PKR is a primary activator of a compound, nitric oxide (PKR – IxB – NF-kB – iNOS – NO), that is possibly central to the dysregulations found in CFS. High NO levels could cause increased oxidative stress, low blood pressure upon standing, decreased blood flow to the muscles during exercise and impaired oxidative metabolism (energy production) in the cells. CFS patients appear to have high NO levels at rest.
The authors speculate NO induced vasodilation of the blood vessels during exercise could result in decreased blood flow to the muscles and reduced exercise capacity in CFS patients. High levels of NO during exercise could also inhibit the post exercise recovery period and be responsible for the unusual post-exercise exacerbation of symptoms seen in CFS.
(4). High mitochondrial NO levels in CFS patients could also inhibit oxidative metabolism causing decreased ATP production and reduced aerobic production as well.
(5). Excess NO could also induce exercise induced fatigue by interfering with the ryanodine receptors responsible for muscle contraction.

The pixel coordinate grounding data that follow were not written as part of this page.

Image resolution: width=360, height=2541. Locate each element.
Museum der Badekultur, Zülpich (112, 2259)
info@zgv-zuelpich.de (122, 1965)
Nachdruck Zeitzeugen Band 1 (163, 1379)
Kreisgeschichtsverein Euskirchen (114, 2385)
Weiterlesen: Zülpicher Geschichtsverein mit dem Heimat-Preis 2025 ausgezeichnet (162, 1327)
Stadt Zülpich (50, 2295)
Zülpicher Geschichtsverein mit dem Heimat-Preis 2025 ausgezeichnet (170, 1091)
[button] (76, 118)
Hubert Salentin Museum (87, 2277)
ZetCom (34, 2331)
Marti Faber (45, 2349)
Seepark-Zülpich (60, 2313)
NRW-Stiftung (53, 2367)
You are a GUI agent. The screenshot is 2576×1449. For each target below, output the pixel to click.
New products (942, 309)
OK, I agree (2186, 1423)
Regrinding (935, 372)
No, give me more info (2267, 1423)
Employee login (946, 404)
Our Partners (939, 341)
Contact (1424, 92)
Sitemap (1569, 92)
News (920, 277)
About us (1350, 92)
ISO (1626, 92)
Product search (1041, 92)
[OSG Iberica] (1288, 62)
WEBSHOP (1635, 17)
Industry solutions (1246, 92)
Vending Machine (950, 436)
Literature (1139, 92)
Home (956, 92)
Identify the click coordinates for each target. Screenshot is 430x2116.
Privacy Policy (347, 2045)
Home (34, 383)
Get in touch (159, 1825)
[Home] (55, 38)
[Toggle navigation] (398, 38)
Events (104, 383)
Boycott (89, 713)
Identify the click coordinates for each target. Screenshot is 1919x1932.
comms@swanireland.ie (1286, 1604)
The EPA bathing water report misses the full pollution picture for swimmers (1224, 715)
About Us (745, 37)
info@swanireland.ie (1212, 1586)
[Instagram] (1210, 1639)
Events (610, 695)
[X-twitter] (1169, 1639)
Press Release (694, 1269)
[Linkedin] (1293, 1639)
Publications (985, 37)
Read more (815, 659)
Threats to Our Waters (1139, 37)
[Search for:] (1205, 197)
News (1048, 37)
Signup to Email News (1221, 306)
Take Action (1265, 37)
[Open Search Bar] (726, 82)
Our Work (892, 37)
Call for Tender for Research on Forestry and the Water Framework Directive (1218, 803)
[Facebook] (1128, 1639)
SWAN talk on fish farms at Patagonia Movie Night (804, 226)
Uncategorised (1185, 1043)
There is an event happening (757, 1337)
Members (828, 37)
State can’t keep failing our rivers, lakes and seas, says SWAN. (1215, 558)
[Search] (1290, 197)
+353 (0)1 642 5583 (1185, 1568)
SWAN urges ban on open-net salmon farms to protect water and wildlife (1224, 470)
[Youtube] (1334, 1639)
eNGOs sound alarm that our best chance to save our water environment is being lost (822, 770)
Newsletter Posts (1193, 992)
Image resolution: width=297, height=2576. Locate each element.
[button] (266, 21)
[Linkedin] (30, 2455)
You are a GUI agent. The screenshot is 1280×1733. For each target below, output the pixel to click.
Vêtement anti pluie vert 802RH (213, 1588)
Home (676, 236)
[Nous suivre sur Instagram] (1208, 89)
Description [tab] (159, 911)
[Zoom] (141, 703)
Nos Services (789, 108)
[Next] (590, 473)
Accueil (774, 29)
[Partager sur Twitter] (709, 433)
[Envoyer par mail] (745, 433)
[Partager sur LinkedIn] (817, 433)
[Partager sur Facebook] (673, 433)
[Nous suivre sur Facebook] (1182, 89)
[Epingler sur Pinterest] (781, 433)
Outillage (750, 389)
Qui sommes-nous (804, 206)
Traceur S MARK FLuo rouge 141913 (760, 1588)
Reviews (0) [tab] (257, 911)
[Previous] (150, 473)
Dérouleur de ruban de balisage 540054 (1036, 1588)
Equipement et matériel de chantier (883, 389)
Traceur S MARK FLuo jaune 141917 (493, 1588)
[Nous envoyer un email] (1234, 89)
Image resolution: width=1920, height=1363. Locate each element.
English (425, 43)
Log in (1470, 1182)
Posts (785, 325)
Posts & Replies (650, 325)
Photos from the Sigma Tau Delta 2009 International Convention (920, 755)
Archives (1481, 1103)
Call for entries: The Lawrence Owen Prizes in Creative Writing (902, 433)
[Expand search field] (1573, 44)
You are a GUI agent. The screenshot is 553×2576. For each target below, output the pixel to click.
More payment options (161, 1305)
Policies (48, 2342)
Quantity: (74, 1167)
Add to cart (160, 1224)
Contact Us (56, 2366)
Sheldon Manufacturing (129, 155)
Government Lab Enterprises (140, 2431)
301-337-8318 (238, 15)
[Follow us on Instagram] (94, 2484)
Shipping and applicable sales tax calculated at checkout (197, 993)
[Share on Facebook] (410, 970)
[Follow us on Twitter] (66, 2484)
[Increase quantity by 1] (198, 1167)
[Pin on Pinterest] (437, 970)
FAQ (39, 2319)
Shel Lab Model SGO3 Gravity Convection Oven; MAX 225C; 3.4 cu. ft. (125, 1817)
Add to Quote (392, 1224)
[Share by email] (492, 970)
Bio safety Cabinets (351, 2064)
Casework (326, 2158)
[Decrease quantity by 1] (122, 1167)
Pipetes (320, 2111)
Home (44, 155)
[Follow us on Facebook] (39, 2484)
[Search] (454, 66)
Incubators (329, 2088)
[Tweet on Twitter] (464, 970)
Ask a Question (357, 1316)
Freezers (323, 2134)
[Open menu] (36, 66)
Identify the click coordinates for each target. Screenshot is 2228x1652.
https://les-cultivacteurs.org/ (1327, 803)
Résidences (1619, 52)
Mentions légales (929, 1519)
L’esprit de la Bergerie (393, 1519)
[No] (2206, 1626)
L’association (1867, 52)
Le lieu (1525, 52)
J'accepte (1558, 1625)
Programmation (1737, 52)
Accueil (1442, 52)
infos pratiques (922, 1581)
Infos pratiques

The authors noted that the source of the elevated NO levels is unclear. They indicate Mycoplasma fermentans - which is commonly found in CFS - produces a substance called MALP-2 (macrophage activating lipopeptide) that stimulates macrophages to secrete NO. This mycoplasma also activates a portion of the immune system (complement) that was recently shown to be activated in CFS patients during exercise. (Interestingly the part of the complement system activated in CFS patients induces the production of a protease, elastase, able to fragment RNase L) Another pathogen commonly found in CFS patients, Chlamydia pneumoniae, and other viruses, are able to trigger NO production via NF-kB. Chronic infections of either type could lead to high NO levels.